* **What is required**:
Select all lines holding the word "Uncheck" from the entries that follow.

[Records from a collection]
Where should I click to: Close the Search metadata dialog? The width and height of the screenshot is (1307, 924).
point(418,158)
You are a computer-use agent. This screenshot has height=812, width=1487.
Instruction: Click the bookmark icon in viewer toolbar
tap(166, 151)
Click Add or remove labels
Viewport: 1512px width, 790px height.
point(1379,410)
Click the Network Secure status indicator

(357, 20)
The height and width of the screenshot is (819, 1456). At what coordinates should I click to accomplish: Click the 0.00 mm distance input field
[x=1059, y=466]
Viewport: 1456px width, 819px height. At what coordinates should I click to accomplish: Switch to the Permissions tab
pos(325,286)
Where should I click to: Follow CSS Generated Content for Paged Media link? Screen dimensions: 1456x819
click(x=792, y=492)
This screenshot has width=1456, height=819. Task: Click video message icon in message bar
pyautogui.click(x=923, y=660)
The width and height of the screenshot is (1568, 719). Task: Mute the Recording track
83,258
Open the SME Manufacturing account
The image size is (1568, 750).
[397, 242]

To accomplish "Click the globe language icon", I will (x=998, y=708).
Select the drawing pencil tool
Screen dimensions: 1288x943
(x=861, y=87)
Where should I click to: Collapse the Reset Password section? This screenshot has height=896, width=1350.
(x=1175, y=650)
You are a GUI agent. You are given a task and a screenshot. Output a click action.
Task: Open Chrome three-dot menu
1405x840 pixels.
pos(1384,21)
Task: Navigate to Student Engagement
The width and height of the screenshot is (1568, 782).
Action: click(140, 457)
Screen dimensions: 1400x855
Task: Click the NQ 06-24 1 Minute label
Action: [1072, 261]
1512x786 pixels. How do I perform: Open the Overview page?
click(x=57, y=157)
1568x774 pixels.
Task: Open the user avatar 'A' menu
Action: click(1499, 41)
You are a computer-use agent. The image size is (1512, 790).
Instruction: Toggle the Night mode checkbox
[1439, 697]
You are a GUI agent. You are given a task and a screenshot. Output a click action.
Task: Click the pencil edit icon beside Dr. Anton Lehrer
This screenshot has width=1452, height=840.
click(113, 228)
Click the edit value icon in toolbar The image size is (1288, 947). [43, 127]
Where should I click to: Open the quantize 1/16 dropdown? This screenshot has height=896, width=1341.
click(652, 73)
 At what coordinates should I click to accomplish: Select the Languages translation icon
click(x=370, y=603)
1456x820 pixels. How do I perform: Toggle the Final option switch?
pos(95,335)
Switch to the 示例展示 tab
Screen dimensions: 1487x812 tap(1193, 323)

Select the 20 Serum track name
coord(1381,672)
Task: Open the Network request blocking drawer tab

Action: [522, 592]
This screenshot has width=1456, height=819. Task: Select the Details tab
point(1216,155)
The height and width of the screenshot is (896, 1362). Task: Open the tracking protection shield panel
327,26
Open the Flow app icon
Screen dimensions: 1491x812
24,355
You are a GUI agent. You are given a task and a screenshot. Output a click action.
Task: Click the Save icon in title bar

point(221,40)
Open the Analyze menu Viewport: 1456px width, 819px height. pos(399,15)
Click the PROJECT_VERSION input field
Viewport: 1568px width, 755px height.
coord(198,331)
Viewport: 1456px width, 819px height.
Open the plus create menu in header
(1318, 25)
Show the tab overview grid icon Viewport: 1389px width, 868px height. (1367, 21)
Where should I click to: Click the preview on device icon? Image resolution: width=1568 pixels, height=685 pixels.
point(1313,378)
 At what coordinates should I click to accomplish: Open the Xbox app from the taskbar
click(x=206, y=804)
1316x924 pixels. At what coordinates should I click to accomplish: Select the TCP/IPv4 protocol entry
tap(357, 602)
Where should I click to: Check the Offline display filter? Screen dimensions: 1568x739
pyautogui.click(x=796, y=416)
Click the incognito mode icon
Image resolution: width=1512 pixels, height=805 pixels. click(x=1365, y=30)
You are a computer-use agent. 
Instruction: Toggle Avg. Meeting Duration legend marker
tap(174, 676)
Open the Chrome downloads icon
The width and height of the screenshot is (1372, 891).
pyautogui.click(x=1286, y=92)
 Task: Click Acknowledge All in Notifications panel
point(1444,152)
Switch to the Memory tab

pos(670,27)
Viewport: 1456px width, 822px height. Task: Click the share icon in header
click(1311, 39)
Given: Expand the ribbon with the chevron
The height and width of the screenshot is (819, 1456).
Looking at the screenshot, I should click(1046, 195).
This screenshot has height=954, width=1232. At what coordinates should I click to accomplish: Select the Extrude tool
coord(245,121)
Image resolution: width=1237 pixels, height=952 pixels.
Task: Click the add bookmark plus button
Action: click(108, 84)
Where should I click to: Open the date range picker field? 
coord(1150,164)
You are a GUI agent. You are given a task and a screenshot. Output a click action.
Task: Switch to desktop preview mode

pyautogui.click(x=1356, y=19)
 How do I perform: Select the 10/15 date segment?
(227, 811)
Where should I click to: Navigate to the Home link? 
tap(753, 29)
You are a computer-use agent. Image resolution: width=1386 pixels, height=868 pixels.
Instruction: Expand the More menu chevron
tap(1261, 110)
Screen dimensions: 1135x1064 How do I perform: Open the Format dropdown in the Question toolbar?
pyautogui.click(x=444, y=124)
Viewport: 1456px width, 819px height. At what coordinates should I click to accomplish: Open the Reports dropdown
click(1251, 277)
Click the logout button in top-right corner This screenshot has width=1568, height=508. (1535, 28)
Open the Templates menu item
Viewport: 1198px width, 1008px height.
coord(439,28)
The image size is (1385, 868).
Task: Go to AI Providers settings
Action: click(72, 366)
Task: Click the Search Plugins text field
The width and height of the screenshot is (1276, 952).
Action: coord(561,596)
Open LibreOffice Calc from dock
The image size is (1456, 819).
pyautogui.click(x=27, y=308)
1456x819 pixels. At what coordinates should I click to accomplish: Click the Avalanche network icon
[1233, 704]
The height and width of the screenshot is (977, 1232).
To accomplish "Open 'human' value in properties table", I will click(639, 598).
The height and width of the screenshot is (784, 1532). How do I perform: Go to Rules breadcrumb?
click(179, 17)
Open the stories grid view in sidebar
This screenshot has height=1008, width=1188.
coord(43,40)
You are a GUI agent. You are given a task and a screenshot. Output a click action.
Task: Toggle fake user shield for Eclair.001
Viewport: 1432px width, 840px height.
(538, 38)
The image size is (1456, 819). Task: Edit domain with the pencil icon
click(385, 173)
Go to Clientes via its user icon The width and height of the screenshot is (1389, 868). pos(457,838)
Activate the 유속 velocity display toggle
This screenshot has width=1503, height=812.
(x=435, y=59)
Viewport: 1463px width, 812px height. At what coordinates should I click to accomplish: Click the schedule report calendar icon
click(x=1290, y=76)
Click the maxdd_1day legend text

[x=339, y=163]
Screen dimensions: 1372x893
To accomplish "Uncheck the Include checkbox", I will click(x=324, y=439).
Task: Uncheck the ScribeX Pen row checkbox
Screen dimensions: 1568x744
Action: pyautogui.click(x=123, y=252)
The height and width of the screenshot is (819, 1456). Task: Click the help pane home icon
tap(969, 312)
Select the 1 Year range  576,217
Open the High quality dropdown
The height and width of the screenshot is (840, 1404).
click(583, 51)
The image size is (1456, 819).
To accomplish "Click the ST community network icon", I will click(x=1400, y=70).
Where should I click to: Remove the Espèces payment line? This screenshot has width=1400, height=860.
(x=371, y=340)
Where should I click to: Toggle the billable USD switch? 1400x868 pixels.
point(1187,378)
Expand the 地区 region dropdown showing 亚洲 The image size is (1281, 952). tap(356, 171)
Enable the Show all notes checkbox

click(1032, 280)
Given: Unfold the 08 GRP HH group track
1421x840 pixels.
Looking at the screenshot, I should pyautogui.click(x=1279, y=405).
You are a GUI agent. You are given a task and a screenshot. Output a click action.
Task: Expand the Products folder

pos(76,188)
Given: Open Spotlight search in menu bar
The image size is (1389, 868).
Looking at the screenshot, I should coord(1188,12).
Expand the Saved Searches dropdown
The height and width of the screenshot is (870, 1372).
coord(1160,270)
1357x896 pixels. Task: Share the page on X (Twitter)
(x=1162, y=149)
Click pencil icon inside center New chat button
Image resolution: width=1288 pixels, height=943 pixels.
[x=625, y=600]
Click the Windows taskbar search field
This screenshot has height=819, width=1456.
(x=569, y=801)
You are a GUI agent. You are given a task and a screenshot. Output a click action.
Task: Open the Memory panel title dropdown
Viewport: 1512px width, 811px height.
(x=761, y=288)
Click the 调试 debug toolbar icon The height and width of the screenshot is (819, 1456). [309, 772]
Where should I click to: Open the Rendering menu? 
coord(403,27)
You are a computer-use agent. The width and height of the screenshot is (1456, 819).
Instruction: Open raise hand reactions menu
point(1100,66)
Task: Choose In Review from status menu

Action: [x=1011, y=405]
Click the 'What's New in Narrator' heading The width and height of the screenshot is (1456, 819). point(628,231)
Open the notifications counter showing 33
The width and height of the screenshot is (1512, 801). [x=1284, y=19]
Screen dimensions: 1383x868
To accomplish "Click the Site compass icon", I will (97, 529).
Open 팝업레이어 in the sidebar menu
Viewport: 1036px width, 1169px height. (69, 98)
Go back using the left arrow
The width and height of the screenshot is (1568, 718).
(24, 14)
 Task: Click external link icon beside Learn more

* **Answer space**:
To accomplish "Uncheck the Include checkbox", I will click(x=324, y=439).
Task: Uncheck the ScribeX Pen row checkbox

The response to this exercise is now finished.